• **Task objective**
In the entries that follow, identify the line containing "Siria (122, 1148)" and return it together with all later lines, exactly as they appear.

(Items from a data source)
- Opening Delimiter -

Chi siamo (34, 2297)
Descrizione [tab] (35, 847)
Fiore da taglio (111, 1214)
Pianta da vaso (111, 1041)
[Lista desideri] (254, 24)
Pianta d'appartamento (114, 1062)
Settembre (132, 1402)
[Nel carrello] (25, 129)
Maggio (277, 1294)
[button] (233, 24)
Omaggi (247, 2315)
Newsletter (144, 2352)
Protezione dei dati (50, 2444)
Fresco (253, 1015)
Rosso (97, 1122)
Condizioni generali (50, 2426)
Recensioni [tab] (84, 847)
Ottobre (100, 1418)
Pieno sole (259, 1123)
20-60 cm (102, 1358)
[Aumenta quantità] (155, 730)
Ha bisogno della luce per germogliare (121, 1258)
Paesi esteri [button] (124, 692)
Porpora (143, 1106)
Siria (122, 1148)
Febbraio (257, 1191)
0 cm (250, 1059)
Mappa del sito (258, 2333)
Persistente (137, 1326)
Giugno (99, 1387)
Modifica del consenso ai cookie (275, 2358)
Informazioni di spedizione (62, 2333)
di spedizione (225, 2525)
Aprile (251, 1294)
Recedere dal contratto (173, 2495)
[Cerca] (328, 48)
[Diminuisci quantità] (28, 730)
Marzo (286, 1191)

- Closing Delimiter -

• **Your solution**
Siria (122, 1148)
Febbraio (257, 1191)
0 cm (250, 1059)
Mappa del sito (258, 2333)
Persistente (137, 1326)
Giugno (99, 1387)
Modifica del consenso ai cookie (275, 2358)
Informazioni di spedizione (62, 2333)
di spedizione (225, 2525)
Aprile (251, 1294)
Recedere dal contratto (173, 2495)
[Cerca] (328, 48)
[Diminuisci quantità] (28, 730)
Marzo (286, 1191)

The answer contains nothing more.